Aside from the famous boom and bust at the turn of the millennium, no three-year period has been better for stocks in the 34-year history of that global index.
 
Given those metrics, the overwhelming consensus and the apparent lack of alternatives, you're inclined to sit up and take notice when what was one of the most bullish houses on Wall St forecasts a drop in stocks in 2022.
 
Just this week Morgan Stanley - one of the most vocal and accurate Wall St forecasters of a V-shaped market recovery after the pandemic hit last year - said it sees the S&P500 some 6% below current levels by the end of next year.
 
That's hardly a signal to run for the hills - but any negative sign on stock market forecasts is noteworthy these days and only the banking collapse of 2008 generated a more negative year for the S&P500 since the dot.com crash.
 
 
34 years of MSCI's all-country index
 
Year-to-date asset price moves in 2021
 
REMOVING STABILIZERS
 
Morgan Stanley's reasoning was far from alarmist, preferring to stress a 'normalizing' of growth and asset prices.
 
It talked of the "training wheels" coming off the post-COVID recovery next year as policy supports are gradually removed and financial assets to have to balance on their own for a change.
 
"Markets are facing many 'normal' mid-cycle problems: better growth colliding with higher inflation, shifting policy and more expensive valuations."
 
Keeping its call in the context of nerves about tighter credit and financial conditions, it sees 10-year Treasury yields ending 2022 back at 2.10% from 1.6% today - basically only back to where it was in the middle of 2019.
 
Yet even these relatively anodyne forecasts are outliers.
 
Goldman Sachs expects another 9% on the S&P500 through next year, JPMorgan sees the index adding another 6% through the middle of next year at least and UBS sees it 6% higher by the end of 2022.
 
Of course some of this is just about timing - just when does the wind change on policy mixed with still largely unknowable macro variables around inflation and even the pandemic itself.
 
Unigestion portfolio manager Olivier Marciot said he's cautious about the year ahead but retains exposure to risk assets while watching central bank policy unfold.
 
"History has demonstrated that trying to anticipate the actual change in financial conditions from an accommodative to a tightening situation usually yields disappointing results."
 
What's more, forecasts already on the table are from where we stand in November.

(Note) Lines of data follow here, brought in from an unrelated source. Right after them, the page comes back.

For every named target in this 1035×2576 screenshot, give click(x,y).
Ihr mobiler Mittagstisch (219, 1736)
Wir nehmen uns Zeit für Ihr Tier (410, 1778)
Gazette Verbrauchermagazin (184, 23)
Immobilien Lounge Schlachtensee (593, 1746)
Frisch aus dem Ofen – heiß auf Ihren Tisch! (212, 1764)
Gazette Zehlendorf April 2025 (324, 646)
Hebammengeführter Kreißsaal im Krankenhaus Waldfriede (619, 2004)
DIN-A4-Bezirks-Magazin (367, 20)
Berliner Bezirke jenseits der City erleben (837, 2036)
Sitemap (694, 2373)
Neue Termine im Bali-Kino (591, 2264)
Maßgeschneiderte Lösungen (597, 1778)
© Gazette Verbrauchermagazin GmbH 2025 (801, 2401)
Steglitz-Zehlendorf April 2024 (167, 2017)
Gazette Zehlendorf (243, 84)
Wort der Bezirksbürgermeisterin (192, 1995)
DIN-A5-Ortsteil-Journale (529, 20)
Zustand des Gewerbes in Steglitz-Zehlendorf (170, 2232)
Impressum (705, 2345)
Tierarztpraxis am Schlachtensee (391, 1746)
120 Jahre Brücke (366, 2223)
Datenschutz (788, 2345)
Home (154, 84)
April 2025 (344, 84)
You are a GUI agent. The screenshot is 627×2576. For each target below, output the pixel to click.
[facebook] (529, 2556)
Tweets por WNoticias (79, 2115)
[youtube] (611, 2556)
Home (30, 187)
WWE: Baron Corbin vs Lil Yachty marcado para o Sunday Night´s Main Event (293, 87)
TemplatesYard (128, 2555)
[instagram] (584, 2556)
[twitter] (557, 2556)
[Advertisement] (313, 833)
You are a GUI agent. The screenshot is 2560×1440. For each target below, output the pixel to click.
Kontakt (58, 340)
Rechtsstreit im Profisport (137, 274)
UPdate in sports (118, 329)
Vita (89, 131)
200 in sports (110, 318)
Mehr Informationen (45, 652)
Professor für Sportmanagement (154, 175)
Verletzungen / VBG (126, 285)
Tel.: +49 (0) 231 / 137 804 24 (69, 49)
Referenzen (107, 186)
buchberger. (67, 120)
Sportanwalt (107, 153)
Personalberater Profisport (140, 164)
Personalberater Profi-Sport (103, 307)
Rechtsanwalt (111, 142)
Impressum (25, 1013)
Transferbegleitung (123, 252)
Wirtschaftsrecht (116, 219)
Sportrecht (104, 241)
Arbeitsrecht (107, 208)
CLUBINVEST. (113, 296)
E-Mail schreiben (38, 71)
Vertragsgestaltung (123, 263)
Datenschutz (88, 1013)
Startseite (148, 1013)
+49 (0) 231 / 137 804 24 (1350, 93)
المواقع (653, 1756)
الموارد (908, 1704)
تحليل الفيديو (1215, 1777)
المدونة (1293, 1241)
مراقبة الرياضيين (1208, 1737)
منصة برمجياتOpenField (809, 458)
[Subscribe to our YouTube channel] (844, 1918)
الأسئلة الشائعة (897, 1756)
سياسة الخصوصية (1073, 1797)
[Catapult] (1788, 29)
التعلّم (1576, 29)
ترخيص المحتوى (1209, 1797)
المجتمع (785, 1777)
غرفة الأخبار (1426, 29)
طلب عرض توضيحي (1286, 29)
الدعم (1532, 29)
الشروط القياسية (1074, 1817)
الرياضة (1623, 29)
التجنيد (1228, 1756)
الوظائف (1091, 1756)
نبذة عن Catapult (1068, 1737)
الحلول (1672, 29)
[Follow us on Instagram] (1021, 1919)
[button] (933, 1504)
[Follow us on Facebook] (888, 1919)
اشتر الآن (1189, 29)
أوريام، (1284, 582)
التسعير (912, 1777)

And a lot can happen in illiquid year-end markets when investors may be itching to bank profits.
 
Already the dollar is rising sharply on a mix of inflation and interest rate concerns but also jarring geopolitics between western allies and Russia and China - from the Belarus border to Ukraine and Taiwan and even in space. And a rising dollar effectively tightens world financial conditions on its own.
 
Military flashpoints or related energy price shocks and power blackouts in Europe and elsewhere could make for an even nervier year-end than usual.
 
Come New Year's Eve, maybe even Morgan Stanley's 2022 call will start to look bullish.